A N7-Methylguanine-Related Gene Signature Applicable for the Prognosis and Microenvironment of Prostate Cancer

Wangli Mei; Xuyang Jia; Shiyong Xin; Xiang Liu; Liang Jin; Xianchao Sun; Jia-Xin Zhang; Bihui Zhang; Guosheng Yang; Ping Chen; Lin Ye

doi:10.1155/2022/8604216

A N⁷-Methylguanine-Related Gene Signature Applicable for the Prognosis and Microenvironment of Prostate Cancer

J Oncol. 2022 May 13:2022:8604216. doi: 10.1155/2022/8604216. eCollection 2022.

Authors

Wangli Mei^#^{1

2}, Xuyang Jia^#³, Shiyong Xin^{1

2}, Xiang Liu^{1

4}, Liang Jin², Xianchao Sun^{1

2}, Jia-Xin Zhang^{1

2}, Bihui Zhang^{1

2}, Guosheng Yang¹, Ping Chen⁵, Lin Ye^{1

2}

Affiliations

¹ Department of Urology, Shanghai East Hospital, School of Medicine, Tongji University, Shanghai 200120, China.
² Department of Urology, Shanghai Tenth People's Hospital, School of Medicine, Tongji University, Shanghai 200072, China.
³ Department of Metabolic Surgery, Shanghai Tenth People's Hospital, School of Medicine, Tongji University, Shanghai 200072, China.
⁴ Department of Urology, Shanghai Putuo District People's Hospital, School of Medicine, Tongji University, Shanghai 200060, China.
⁵ School of Life Science and Technology, Tongji University, Shanghai 200092, China.

^# Contributed equally.

Abstract

Background: Despite the constant iteration of small-molecule inhibitors and immune checkpoint inhibitors, PRAD (prostate adenocarcinoma) patients with distant metastases and biochemical recurrence maintain a poor survival outcome along with an increasing morbidity in recent years. N⁷-Methylguanine, a new-found type of RNA modification, has demonstrated an essential role in tumor progression but has hardly been studied for its effect on prostate carcinoma. The current study aimed to seek m⁷G (N7-methylguanosine) related prognostic biomarkers and potential targets for PRAD treatment.
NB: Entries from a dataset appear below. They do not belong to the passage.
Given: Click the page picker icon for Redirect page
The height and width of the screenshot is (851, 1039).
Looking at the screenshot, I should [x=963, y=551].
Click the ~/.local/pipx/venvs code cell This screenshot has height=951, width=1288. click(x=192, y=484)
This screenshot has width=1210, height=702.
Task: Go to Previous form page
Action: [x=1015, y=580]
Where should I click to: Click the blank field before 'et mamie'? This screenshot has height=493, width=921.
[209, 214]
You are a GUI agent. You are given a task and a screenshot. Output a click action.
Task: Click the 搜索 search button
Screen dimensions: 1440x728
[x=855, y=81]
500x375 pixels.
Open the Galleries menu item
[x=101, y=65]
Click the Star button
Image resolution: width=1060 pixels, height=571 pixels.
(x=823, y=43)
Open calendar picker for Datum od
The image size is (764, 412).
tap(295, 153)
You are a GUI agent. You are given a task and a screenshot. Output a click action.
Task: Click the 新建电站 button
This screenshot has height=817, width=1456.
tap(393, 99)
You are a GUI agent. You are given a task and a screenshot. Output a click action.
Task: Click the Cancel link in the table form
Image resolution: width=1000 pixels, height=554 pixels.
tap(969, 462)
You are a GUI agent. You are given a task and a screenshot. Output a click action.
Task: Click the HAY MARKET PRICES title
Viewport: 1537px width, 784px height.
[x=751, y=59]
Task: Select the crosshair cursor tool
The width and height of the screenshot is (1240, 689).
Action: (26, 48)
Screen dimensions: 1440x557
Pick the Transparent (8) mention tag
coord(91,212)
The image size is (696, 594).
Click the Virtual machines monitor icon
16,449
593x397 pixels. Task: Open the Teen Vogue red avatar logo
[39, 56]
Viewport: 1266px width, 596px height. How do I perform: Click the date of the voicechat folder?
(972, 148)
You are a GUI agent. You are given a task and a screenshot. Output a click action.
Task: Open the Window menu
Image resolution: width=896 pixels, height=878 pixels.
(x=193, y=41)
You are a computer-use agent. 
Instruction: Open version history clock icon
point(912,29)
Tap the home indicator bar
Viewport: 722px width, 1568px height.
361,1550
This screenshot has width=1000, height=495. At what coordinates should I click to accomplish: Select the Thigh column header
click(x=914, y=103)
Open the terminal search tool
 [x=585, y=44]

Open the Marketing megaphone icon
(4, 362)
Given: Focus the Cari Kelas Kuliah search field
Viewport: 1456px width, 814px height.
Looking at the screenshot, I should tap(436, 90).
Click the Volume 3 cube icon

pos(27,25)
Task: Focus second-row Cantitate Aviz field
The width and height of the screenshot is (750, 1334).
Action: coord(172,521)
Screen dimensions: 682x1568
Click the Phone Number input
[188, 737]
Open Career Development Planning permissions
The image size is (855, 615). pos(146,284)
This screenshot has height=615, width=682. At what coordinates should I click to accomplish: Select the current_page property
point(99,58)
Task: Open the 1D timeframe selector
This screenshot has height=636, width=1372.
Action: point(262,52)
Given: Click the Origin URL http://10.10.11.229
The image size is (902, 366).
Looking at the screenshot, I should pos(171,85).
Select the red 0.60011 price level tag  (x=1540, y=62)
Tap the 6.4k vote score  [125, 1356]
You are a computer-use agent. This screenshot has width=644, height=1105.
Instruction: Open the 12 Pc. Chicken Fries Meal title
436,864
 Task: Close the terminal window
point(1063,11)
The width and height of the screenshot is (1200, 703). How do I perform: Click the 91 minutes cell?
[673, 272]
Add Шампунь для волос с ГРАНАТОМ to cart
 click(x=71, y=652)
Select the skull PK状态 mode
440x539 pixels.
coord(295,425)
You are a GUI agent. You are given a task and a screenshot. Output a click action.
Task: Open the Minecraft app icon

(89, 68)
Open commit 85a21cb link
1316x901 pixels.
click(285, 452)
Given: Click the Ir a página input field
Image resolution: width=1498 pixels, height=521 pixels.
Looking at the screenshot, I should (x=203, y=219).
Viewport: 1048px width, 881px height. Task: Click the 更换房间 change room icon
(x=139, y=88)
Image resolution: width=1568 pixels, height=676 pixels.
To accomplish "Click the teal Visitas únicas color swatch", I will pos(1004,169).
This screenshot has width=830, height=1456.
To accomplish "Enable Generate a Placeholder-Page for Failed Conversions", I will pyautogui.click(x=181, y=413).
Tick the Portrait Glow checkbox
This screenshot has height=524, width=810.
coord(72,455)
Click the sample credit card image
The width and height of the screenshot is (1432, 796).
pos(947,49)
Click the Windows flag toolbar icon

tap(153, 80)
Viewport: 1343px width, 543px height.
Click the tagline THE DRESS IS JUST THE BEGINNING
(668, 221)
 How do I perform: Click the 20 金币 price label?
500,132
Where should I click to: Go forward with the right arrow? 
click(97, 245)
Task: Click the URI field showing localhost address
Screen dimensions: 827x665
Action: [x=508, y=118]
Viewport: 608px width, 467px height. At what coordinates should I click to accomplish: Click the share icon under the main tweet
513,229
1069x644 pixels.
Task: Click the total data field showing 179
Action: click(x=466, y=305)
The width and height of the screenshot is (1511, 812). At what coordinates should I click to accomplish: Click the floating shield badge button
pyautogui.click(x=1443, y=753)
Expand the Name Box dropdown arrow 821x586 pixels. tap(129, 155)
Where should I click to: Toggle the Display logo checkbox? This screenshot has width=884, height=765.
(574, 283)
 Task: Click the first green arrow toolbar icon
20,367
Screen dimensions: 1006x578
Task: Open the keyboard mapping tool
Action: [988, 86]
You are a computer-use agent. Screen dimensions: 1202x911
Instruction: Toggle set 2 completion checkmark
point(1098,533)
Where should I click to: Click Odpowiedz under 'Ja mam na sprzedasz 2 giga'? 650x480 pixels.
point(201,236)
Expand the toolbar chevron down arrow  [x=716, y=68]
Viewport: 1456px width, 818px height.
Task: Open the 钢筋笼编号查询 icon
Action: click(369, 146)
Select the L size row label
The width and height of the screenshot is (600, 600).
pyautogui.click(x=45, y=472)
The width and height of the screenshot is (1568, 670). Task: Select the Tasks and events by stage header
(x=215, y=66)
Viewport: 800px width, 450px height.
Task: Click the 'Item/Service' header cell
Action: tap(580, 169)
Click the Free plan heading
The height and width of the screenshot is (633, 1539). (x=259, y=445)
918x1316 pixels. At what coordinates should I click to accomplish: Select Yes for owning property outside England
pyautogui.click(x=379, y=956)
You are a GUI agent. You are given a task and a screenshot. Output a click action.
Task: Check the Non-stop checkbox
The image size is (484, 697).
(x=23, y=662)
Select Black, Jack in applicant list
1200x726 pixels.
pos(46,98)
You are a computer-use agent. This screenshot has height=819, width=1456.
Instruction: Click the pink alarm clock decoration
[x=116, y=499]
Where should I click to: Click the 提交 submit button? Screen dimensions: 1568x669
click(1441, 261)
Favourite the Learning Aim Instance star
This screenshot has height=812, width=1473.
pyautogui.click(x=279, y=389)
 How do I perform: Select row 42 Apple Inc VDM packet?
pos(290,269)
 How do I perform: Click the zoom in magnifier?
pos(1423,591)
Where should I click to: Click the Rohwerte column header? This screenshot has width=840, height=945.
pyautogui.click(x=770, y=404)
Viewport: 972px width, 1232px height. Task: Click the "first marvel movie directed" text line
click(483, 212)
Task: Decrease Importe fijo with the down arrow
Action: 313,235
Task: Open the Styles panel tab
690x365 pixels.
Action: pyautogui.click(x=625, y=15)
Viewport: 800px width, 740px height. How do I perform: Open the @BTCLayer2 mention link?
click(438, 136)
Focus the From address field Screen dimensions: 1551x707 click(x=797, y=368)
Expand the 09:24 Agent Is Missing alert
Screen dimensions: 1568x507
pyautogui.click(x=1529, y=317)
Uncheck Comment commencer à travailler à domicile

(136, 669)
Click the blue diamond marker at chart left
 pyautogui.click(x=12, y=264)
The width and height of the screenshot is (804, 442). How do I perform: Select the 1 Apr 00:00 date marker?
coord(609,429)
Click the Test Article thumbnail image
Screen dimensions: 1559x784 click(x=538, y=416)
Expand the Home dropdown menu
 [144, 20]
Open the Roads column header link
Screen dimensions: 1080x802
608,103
Methods: 42 genes related to m⁷G were collected from former literatures and GSEA (Gene Set Enrichment Analysis) website. Then, RNA-seq (RNA sequencing) and clinical data from TCGA-PRAD (The Cancer Genome Atlas-Prostate) cohort were retrieved to screen the differentially expressed m⁷G genes to further construct a multivariate Cox prognostic model for PRAD. Next, GSE116918, a prostate cancer cohort acquired from GEO (Gene Expression Omnibus) database, was analyzed for the external validation group to assess the ability to predict BFFS (biochemical failure-free survival) of our m⁷G prognostic signature. Kaplan-Meier, ROC (receiver operator characteristic), AUC (areas under ROC curve), and calibration curves were adopted to display the performance of this prognostic signature. In addition, immune infiltration analysis was implemented to evaluate the effect of these m⁷G genes on immunoinfiltrating cells. Correlation with drug susceptibility of the m⁷G signature was also analyzed by matching drug information in CellMiner database.

Results: The m⁷G-related prognostic signature, including three genes (EIF3D, EIF4A1, LARP1) illustrated superior prognostic ability for PRAD in both training and validation cohorts. The 5-year AUC were 0.768 for TCGA-PRAD and 0.608 for GSE116918. It can well distinguish patients into different risk groups of biochemical recurrence (p =1e-04 for TCGA-PRAD and p =0.0186 for GSE116918). Immune infiltration analysis suggested potential regulation of m⁷G genes on neutrophils and dendritic cells in PRAD.

Conclusions: A m⁷G-related prognostic signature was constructed and validated in the current study, giving new sights of m⁷G methylation in predicting the prognostic and improving the treatment of PRAD.